> _Your task_: Scan the data below for lines holding the word "screenshot", and copy each line found.

> _Listed records_:
◆ ◆ ◆ ◆ ◆

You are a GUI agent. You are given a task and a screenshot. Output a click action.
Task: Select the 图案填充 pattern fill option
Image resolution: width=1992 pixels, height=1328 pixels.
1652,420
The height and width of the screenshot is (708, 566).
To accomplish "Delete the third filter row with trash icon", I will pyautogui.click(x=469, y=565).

◆ ◆ ◆ ◆ ◆

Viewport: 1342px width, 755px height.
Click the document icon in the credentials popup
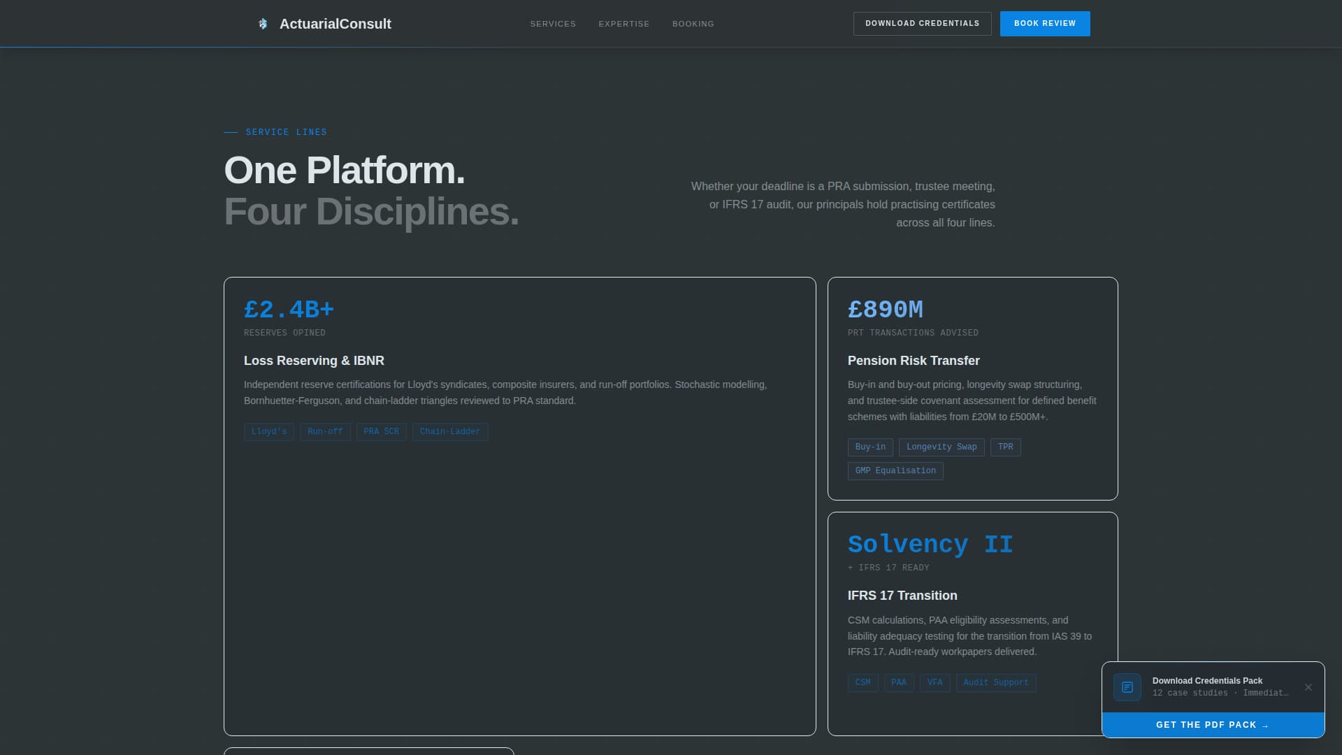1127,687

◆ ◆ ◆ ◆ ◆

> _Solution to the problem_:
You are a GUI agent. You are given a task and a screenshot. Output a click action.
The height and width of the screenshot is (708, 566).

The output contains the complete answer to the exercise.